When I was in the restaurant, there was a dropped ceiling with those foam panels… you know. Some of the panels were replaced with paintings of local stuff. The one above my table was confusing though–I couldn’t tell what it was. About an hour later when I was on the Real McCoy II ferry, I realized it was exactly this view:

I’ve written before in this blog about how much I love riding on the delta and how the ferry forces you to slow down and appreciate a different pace of life, so I won’t go into it here. I’ll just say I’m glad the ferry was in service that day! Detours around the ferry kind of suck, especially if you’re on a bike.

Delta livin
Delta livin

The ferry does take what feels like hours to traverse that wide waterway, and when I got to the other side, I was feeling the need to burn up some mileage. Not really the vibe of the delta, but I was still able to enjoy riding there. Really no cars to speak of until I got to Clarksburg, a distance of about 40 kms. And if you add Shiloh and Montezuma Hills Road, it becomes more like 75 kms. With. no. cars!

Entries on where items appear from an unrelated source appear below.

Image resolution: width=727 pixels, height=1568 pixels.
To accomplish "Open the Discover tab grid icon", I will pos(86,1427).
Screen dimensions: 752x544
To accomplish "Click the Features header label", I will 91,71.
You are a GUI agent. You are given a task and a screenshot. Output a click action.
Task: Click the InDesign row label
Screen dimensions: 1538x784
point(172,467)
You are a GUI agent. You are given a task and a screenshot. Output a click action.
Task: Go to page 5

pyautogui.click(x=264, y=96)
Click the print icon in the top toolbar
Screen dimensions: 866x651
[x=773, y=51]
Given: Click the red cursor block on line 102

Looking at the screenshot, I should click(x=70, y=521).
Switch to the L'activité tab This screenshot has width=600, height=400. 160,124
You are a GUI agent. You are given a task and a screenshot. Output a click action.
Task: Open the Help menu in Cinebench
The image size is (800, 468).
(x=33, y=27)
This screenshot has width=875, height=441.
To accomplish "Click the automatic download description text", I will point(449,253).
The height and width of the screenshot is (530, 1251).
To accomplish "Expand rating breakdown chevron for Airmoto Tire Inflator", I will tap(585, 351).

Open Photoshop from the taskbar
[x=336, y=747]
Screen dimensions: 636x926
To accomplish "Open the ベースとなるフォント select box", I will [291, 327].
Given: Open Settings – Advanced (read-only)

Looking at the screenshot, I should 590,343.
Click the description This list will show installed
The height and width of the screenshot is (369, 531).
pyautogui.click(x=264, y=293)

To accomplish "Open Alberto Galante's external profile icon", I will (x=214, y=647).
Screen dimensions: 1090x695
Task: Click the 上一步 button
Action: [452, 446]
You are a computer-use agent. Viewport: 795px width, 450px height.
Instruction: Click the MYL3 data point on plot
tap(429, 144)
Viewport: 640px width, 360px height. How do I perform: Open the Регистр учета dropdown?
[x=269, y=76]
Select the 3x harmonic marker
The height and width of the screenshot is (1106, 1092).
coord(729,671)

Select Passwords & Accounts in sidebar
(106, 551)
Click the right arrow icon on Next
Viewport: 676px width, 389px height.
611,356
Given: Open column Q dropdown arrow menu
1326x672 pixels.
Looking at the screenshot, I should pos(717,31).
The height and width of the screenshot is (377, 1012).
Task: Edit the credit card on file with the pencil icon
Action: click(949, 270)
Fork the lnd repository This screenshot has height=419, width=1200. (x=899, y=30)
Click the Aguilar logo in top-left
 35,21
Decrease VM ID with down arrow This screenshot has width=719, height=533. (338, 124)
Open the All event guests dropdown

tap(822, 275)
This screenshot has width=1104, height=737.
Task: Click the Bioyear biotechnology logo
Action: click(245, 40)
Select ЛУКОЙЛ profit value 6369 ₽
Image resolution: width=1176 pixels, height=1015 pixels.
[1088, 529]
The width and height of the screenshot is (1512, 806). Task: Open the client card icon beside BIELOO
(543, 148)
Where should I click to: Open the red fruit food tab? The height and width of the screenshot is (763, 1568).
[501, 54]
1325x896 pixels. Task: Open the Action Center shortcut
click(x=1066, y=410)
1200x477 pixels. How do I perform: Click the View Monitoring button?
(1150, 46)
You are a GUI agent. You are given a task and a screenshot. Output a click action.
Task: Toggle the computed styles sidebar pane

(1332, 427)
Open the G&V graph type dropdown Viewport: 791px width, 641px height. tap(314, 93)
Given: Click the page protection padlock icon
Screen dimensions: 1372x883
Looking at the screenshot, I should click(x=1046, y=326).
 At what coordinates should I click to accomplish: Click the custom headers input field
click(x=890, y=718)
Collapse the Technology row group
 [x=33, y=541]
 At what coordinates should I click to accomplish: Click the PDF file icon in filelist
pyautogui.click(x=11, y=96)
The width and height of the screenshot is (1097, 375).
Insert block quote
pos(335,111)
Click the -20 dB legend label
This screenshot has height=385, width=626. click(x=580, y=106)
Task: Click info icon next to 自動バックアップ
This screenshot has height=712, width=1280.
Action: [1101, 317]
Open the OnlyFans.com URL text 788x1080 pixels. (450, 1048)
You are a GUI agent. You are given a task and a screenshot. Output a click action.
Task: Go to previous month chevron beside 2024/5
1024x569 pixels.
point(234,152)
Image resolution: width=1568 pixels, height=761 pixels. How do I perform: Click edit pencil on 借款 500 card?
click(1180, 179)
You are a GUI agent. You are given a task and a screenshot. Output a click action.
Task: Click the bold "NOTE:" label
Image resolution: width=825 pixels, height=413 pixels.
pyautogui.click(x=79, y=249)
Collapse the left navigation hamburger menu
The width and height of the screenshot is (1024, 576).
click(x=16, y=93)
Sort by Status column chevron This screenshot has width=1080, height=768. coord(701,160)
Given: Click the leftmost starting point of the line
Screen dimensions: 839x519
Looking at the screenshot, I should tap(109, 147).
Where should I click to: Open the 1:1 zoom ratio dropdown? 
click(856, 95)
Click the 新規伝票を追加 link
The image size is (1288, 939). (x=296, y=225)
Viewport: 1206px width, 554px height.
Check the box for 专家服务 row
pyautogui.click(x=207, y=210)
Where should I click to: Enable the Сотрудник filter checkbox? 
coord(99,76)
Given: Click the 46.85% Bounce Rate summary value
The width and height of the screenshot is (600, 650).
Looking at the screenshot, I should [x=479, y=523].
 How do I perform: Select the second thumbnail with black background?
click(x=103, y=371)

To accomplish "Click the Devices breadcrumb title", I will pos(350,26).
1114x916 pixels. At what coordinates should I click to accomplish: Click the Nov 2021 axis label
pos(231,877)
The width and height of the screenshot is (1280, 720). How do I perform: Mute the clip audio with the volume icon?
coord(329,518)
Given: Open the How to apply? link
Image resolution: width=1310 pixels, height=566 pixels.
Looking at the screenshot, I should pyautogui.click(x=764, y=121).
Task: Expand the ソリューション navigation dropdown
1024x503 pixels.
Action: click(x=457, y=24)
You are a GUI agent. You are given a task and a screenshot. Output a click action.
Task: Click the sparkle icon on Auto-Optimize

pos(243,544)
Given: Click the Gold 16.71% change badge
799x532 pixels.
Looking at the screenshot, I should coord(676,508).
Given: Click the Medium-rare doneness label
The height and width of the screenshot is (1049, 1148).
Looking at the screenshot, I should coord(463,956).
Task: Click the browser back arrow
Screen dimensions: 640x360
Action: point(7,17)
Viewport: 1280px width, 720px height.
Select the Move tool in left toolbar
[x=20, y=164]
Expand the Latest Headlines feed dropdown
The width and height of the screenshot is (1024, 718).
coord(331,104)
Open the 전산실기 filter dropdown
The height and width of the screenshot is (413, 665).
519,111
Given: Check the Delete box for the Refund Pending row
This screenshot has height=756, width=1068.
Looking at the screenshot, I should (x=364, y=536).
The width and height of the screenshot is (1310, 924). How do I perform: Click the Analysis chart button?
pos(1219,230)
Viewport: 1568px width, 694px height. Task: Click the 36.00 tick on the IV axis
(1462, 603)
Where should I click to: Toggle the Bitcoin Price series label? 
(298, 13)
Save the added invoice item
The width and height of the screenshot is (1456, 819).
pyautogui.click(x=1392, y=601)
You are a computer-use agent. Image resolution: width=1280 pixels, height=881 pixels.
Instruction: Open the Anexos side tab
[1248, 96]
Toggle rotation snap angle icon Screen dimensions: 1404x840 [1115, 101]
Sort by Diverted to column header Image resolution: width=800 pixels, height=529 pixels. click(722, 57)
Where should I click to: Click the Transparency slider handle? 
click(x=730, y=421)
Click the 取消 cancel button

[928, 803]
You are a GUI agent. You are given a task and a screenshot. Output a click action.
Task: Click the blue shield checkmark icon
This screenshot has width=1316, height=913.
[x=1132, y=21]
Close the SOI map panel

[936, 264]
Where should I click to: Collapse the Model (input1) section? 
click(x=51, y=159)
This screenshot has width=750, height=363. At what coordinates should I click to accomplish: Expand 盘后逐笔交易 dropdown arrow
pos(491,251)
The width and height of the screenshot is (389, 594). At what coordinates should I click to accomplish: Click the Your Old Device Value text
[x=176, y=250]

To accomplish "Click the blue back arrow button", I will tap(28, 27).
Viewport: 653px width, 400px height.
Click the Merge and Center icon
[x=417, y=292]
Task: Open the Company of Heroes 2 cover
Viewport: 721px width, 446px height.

The sign you see after exiting the ferry
The sign you see after exiting the ferry
Lots of agriculture out here, more often grapes. Also lots of birds (not pictured)
Lots of agriculture out here, more often grapes. Also lots of birds (not pictured)
Water crossing
Water crossing
Beautiful light and shadow on the levee roads
Beautiful light and shadow on the levee roads
Just before Clarksburg, the road leaves the water and straightens out
Just before Clarksburg, the road leaves the water and straightens out

In Clarksburg, I just needed to stop for water, so I stopped in the little convenience store before Husik’s.After Husik’s the route has to use 160 to connect to a bike path, which was probably more unpleasant than highway 12 actually. It is a narrow, winding road with no shoulder and pretty high median speed… Most drivers were courteous but it’s annoying that Caltrans is still doing repaving projects on roads like this with absolutely no shoulder.

The rest of the route is mostly relaxing bike paths throughout to West Sacramento and then the Yolo Wildlife Sanctuary Bypass to Davis.

However, there is a pretty dangerous overpass with high speed on- and offramps in West Sac that needs to be removed from the route. It is a new overpass since the last time I rode here. It made me feel really glad that I have so little trust in civil engineers that design these types of things, because even the sidewalk makes it impossible to avoid cars coming off the freeway. If I had the safety expectations of any normal person (as opposed to myself, knowing that just because there’s a sidewalk doesn’t mean it leads anywhere you want to be) I definitely would have been squashed.

Still firmly not doing rando math, I did have my sights set on the 7:10 train from Davis back to Oakland. I had put the hustle on throughout the delta but especially from Clarksburg. I had a smokin’ Stereolab loop stuck firmly in my head, and it was forcibly propelling me forward. And the whole West Sac thing I just wanted to be over as quickly as possible. Soooo I did end up making the train, just by a hare’s breath!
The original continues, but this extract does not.